- Origin: Abington, Pennsylvania, USA
- Genres: Classical
- Occupation: Symphony orchestra
- Years active: 1932–present
- Members: Music Director Thomas Rigney Assistant Conductor Kara Silverman

= Old York Road Symphony =

US musical group

The Old York Road Symphony is an American orchestra based in Abington, Pennsylvania. It is one of the oldest all-volunteer orchestras in the country. The orchestra was founded in 1932 by Stanley Chute of the theater orchestra of the Old York Road Players, Suzanne C. Meder of the Jenkintown School of Cultural Arts, and Louis Angeloty, who had been concertmaster of the Philadelphia Orchestra. In the spring of 1933, 20 members of the orchestra gave their first concert in the Keswick Theatre in Glenside. In September 1934 the Symphony received its charter as a non-profit organization and has been in continuous operation ever since. The mission of the orchestra is "to provide an outlet for the interests and talents of serious musicians of all ages while enriching the cultural life of suburban Philadelphia."

== Staff and Productions==

Thomas Rigney leads the orchestra as the tenth music director, a position he assumed in 2026. The orchestra consists of about 60-65 volunteer musicians, whose weekly rehearsals produce four or five concerts each year, ranging from symphonic concerts and orchestral soloists to pops and family concerts. Abington Middle School is the orchestra's primary performance venue, although concerts have also been given at Penn State Abington and other locations.

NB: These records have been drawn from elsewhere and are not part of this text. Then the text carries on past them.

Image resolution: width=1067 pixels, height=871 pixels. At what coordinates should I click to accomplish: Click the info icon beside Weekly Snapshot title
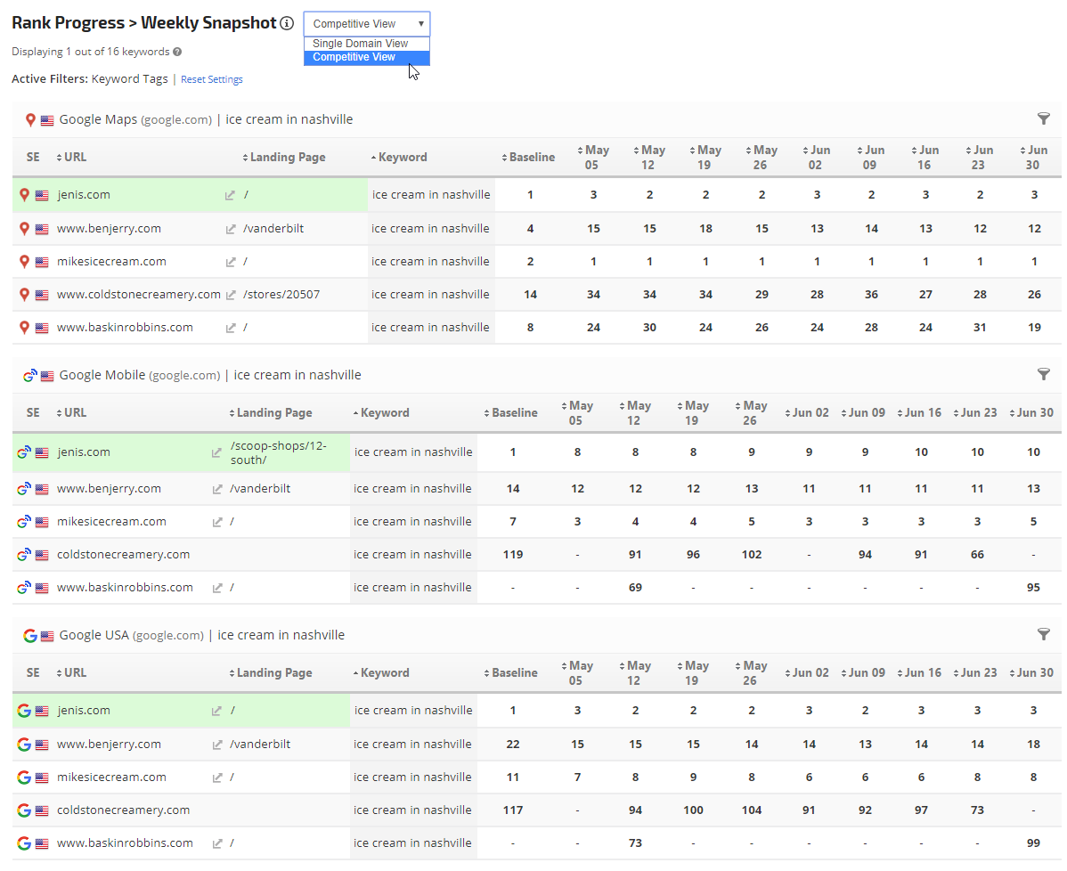(286, 24)
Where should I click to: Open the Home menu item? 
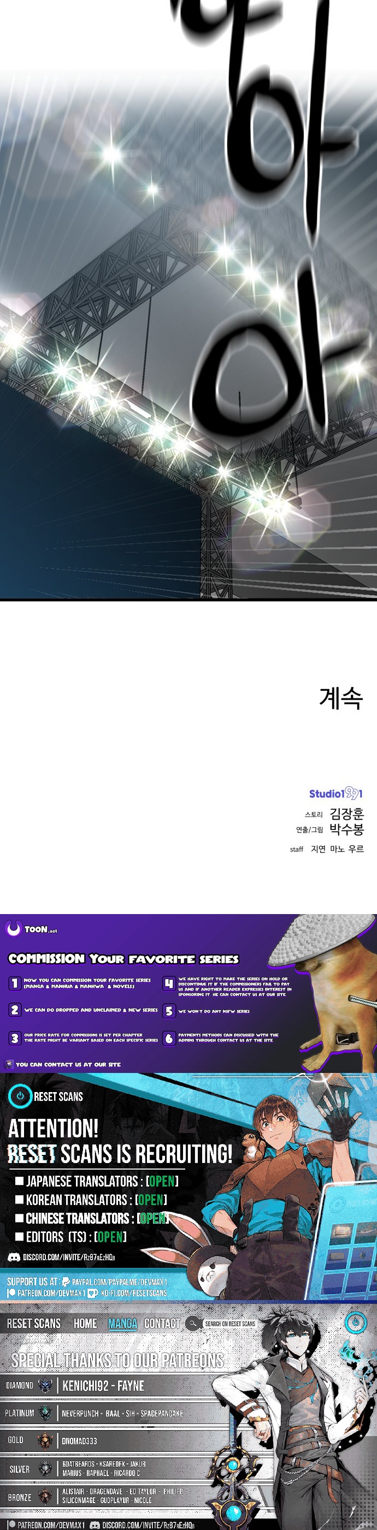click(x=85, y=1323)
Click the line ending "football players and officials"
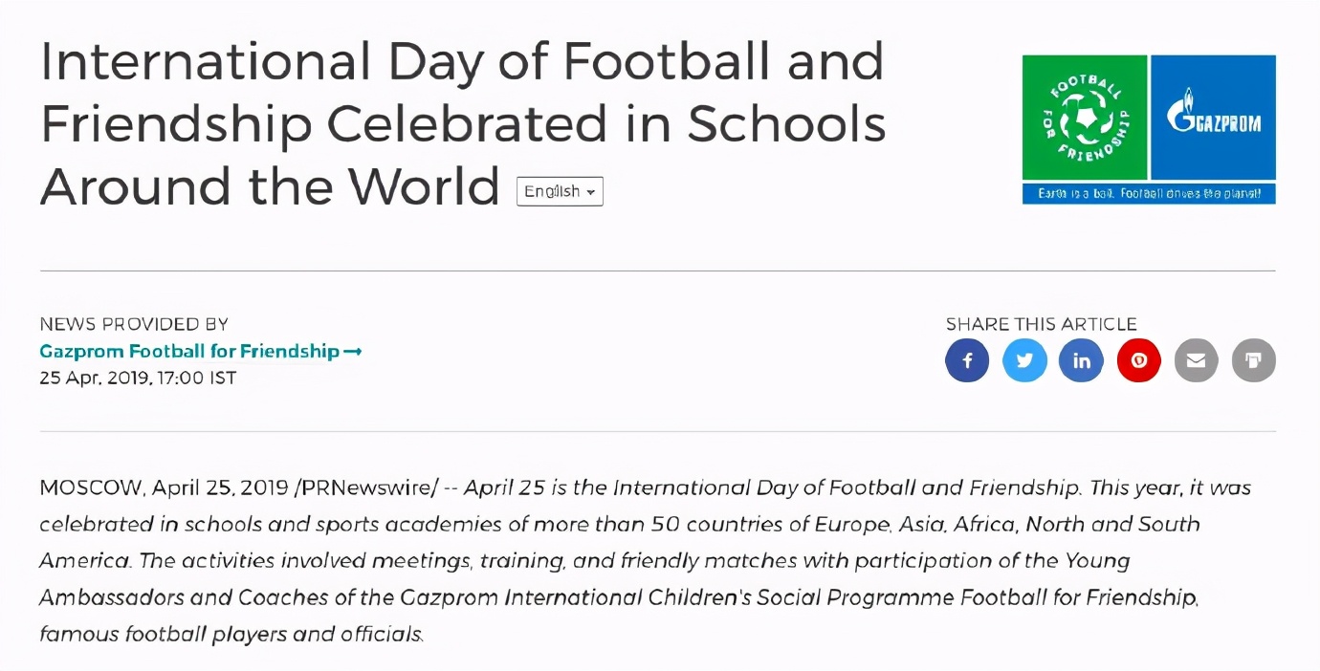Viewport: 1320px width, 671px height. (231, 634)
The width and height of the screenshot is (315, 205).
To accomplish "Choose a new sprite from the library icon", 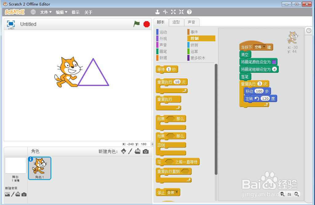I will pyautogui.click(x=123, y=152).
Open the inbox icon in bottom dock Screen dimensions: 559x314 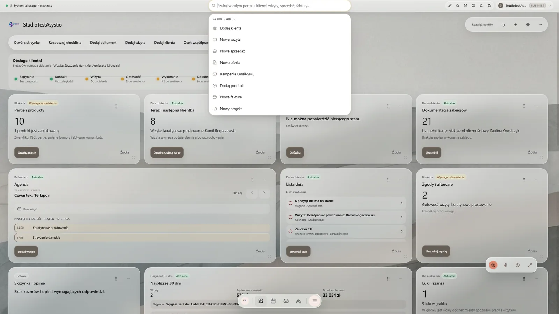[x=286, y=301]
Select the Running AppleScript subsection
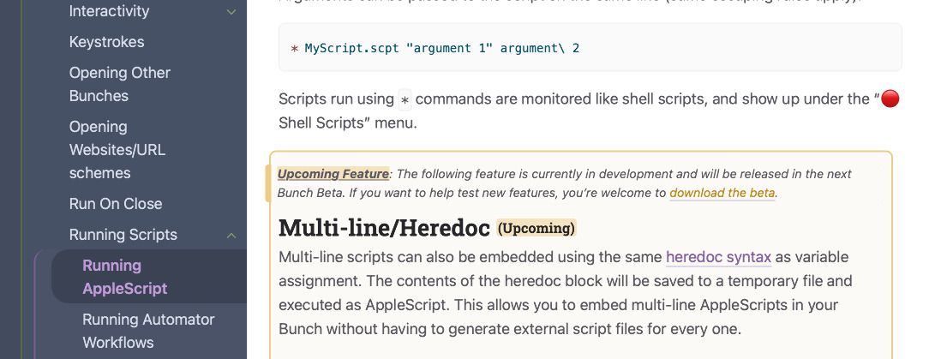 tap(124, 277)
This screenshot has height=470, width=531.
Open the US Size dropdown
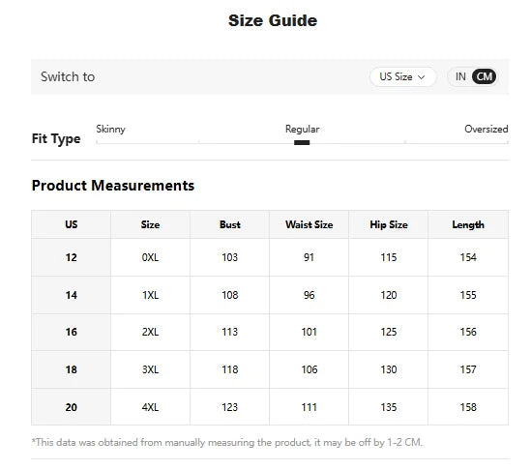pyautogui.click(x=402, y=76)
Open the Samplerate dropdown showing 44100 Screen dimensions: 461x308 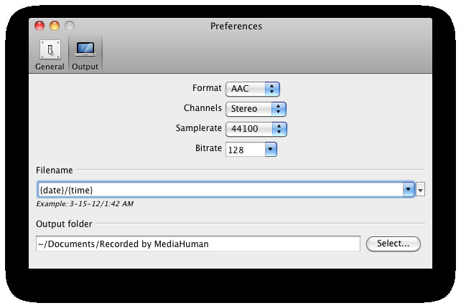[x=256, y=129]
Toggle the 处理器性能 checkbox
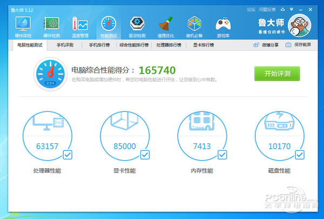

A lifelong resident of Abington Township, Maestro Thomas Rigney has been an active presence in the local music scene for years. He has already made a profound impact at OYRS through his work as the Assistant Conductor, leading performances ranging from Handel’s Messiah to pops and subscription concerts. Thomas brings an academic and performance background to the role, with degrees from Penn State and the University of Houston. He is experienced as a teacher and conductor, including roles at Bishop McDevitt High School and guest appearances with the Warminster and BuxMont symphonies.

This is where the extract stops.